Mr. Wetjen argued that five price quotes was an arbitrary number. He pushed for the two-bank plan, arguably the minimum required under Dodd-Frank Act of 2010, the law that mandated an overhaul of derivatives.
Even that compromise failed to please Wall Street. The Securities Industry and Financial Markets Association, the industry’s main lobbying group, said in a statement that the rules “impair market liquidity at the expense of all market participants.”
But consumer advocates, and even some regulators, have questioned whether the agency ceded too much ground. In the futures market, regulators note, a request for a price quote must be broadcast to the entire market.
“I’ve never been a more reluctant and reticent regulator than today on these rules,” Mr. Chilton said at the meeting. “I just wish we had reached a different compromise.”
Mr.

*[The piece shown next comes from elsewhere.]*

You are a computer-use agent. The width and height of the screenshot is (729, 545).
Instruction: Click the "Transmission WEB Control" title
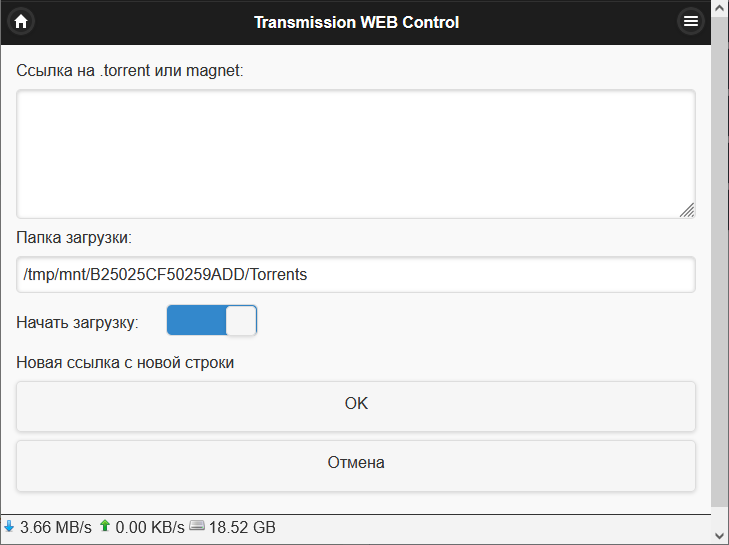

Chilton joined Mr. Gensler in supporting the measure. Mr. Wetjen, who said that the more flexible plan “is not code for status quo as some might suggest,” also voted for the plan.
Jill E. Sommers, a Republican commissioner, cast the lone vote against the proposal.
In some ways, the compromise overshadowed the broader magnitude of the agency’s effort.
Under the adopted plan, many types of derivatives that have traded exclusively in private must now shift to a regulated trading platform. The platforms, known as swap execution facilities, will open a rare window into the secretive world of derivatives trading and serve as a check on risky activity.
In another rule, adopted in a 3-to-2 vote on Thursday, the agency required that large swaths of derivatives trades enter a swap execution facility. The rule captured more derivatives than the financial industry had hoped.
“No longer will this be a closed door market,” Mr. Gensler said.
Mr. Chilton was not satisfied. Before casting his vote for the plan, he said, “I’m still holding my nose and biting my tongue.”
A version of this article appeared in print on 05/17/2013, on page B8 of the NewYork edition with the headline: Regulators Tighten Rules On Trading of Derivatives.